SUPPLIED TEXT:

--- Start ---

This is a tale of a hero visualisation platform, Looker is its name. Making insights actionable is its fantastic game!

As Looker says, with Looker Actions, you can analyse and act on your data.  You can do everything from engaging with your users to updating records in any of the applications you use. From Slack to Segment.io, Looker has a set of amazing third party actions right out of the box. These actions are NOT limited to the ones provided out of the box, and you can build your own.

Actions primarily help users in 3 areas:

Act: The use case could be to create a marketing campaign based on a filtered user list.
Communicate: Send data to a subordinate or different department to be actioned
Deliver: Delivery/tracking of reports in an automated fashion

Let’s look at the power of the magic wand provided by Looker. Using Looker’s action hub, a package to develop custom Looker Actions, we took the Looker user’s experience to another level. Let’s be more specific here. In simple terms, we have built a simple set of microservices to send data from Looks (click here to understand about Looks in detail) into Salesforce in seconds, in a simple and straightforward way.

--- End ---

SET PROBLEM 1: Please repeat the Looker Actions passage word for word, starting at "Communicate: Send data" and ending at "and straightforward way.".
SET PROBLEM 2:
Answer these questions from the Looker Actions passage:
(a) Which two applications frame the range of third-party actions Looker offers out of the box?
(b) In how many areas do actions primarily help users?
(c) Into which application do the microservices send data from Looks?

EXTRACTED ENTRIES:
--- Start ---

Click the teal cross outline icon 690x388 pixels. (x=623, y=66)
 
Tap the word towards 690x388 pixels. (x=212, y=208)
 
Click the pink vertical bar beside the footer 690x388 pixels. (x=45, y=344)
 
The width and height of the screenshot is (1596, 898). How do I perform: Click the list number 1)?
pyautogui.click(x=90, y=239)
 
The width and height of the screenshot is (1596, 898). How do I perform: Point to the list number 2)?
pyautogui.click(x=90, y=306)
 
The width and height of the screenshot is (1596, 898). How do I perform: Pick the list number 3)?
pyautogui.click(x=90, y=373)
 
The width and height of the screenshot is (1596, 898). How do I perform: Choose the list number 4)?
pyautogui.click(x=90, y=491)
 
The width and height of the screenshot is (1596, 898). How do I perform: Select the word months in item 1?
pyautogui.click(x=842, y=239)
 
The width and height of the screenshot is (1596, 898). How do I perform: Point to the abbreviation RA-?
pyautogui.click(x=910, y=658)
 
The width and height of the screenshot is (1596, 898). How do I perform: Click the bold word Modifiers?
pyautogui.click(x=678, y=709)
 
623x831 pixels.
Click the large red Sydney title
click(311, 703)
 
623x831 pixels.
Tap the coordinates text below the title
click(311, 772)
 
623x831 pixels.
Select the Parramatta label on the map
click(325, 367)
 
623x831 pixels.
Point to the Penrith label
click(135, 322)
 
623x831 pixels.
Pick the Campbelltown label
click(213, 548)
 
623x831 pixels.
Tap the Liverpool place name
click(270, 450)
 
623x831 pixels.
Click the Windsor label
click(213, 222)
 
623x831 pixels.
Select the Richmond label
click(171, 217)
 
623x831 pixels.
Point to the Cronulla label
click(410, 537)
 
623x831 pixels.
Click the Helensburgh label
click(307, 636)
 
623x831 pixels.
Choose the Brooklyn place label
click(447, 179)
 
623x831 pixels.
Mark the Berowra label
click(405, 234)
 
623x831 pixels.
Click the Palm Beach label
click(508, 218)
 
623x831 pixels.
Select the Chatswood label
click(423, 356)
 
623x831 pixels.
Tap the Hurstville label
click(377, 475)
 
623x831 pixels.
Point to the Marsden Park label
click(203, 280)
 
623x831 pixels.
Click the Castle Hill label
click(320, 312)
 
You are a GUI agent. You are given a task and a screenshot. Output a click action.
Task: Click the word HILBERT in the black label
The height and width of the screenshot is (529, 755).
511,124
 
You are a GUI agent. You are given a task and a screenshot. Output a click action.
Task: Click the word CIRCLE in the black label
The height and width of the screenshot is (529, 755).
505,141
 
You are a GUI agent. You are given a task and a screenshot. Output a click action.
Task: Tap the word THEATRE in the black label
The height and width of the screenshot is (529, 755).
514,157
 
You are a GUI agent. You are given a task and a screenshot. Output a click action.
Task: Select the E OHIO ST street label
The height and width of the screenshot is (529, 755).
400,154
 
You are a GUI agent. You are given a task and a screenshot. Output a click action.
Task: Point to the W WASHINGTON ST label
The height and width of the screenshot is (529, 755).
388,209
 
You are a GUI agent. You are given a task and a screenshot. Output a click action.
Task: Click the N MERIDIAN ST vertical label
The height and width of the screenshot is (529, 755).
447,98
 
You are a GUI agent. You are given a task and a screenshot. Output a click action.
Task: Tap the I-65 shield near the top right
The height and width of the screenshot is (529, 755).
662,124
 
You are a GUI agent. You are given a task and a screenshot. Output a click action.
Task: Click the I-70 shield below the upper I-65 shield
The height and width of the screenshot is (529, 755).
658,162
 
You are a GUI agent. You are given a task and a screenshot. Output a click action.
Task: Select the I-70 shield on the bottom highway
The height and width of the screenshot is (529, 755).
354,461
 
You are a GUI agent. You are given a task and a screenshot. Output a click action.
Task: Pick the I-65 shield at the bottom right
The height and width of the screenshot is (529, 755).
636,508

--- End ---

FINISHED ANSWER 1:
Communicate: Send data to a subordinate or different department to be actioned
Deliver: Delivery/tracking of reports in an automated fashion

Let’s look at the power of the magic wand provided by Looker. Using Looker’s action hub, a package to develop custom Looker Actions, we took the Looker user’s experience to another level. Let’s be more specific here. In simple terms, we have built a simple set of microservices to send data from Looks (click here to understand about Looks in detail) into Salesforce in seconds, in a simple and straightforward way.

FINISHED ANSWER 2:
(a) Slack and Segment.io
(b) 3
(c) Salesforce